* **What you should do**
Starting from the line containing "Expand the Time Lapse Output section", give again every line through the end of the entries, word for word. Pictures stay out of the copy.

* **Supplied information**
+===+

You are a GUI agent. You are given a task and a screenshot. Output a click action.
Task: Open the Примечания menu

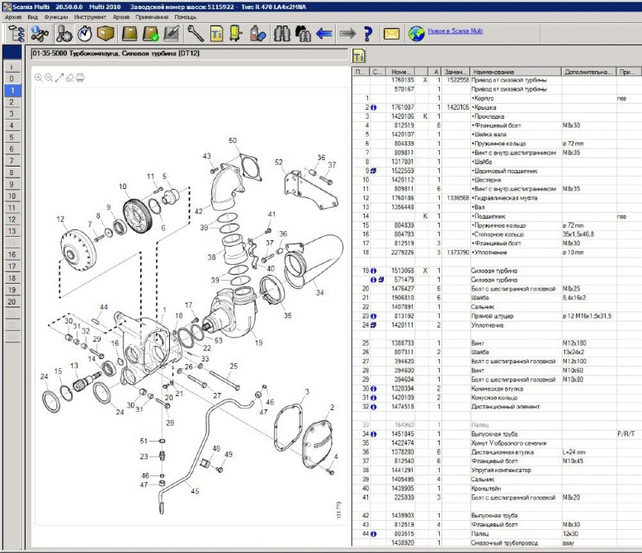(x=153, y=16)
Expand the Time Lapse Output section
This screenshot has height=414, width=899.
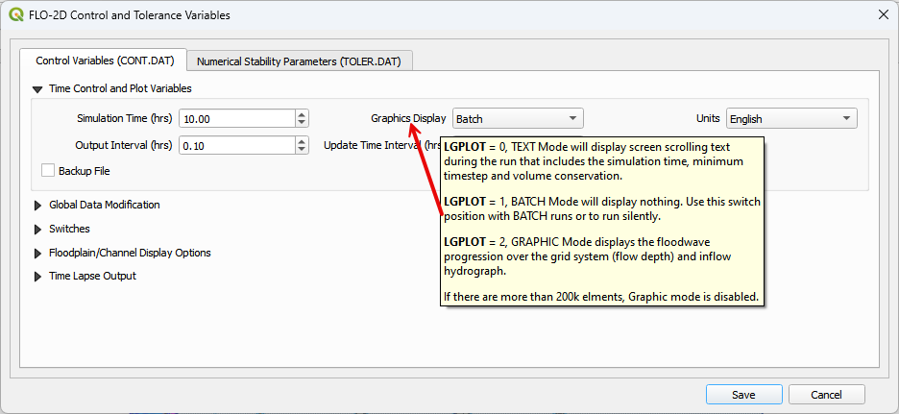tap(37, 276)
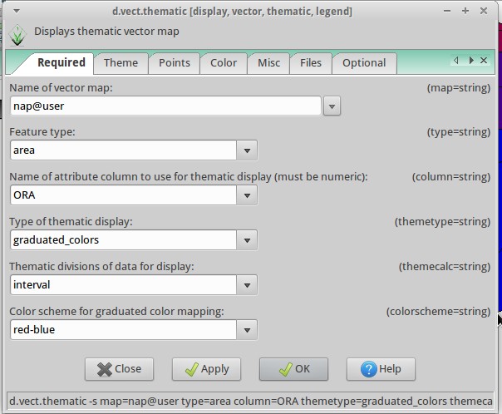Close the current notebook tab with the X icon
Screen dimensions: 502x414
click(484, 60)
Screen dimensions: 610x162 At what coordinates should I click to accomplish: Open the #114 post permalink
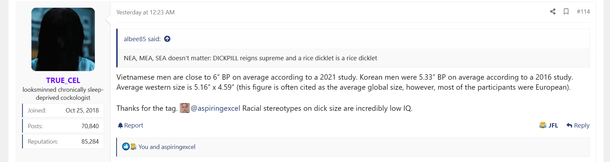click(583, 12)
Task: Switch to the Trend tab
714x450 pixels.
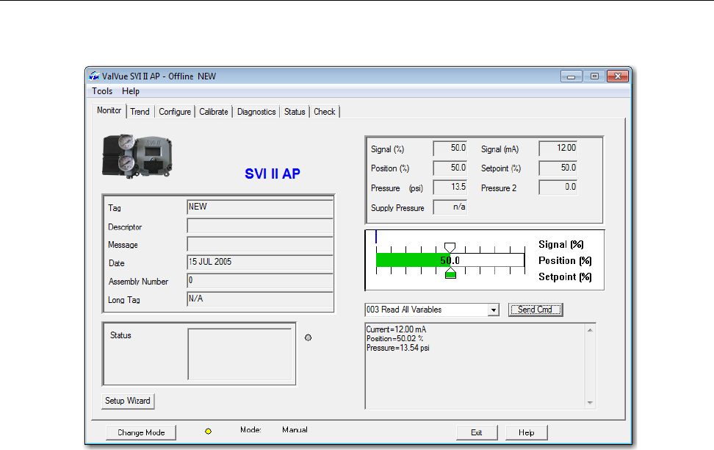Action: (x=140, y=112)
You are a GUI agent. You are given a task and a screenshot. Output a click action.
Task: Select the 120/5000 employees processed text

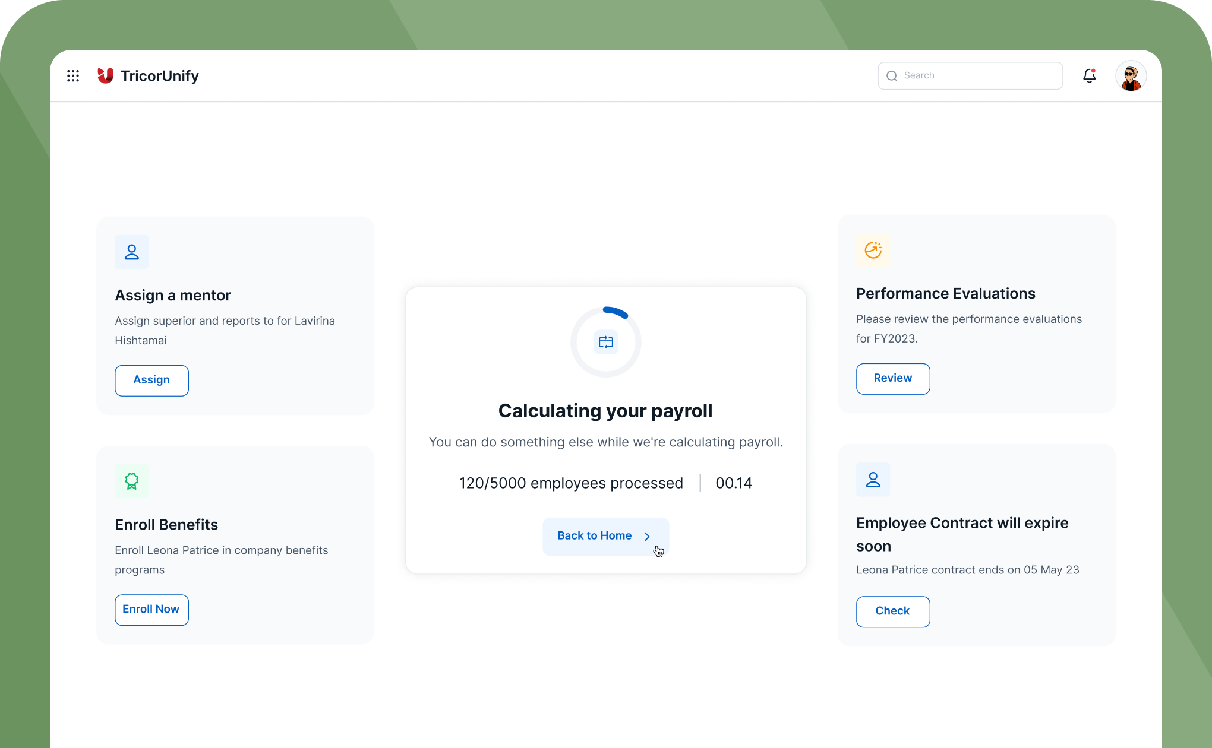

+===+

* **Output**
Expand the Time Lapse Output section
This screenshot has height=414, width=899.
tap(37, 276)
Close the current notebook tab with the X icon
Screen dimensions: 502x414
click(484, 60)
Screen dimensions: 610x162 At what coordinates should I click to accomplish: Open the #114 post permalink
click(583, 12)
Task: Switch to the Trend tab
714x450 pixels.
Action: (x=140, y=112)
You are a GUI agent. You are given a task and a screenshot. Output a click action.
Task: Select the 120/5000 employees processed text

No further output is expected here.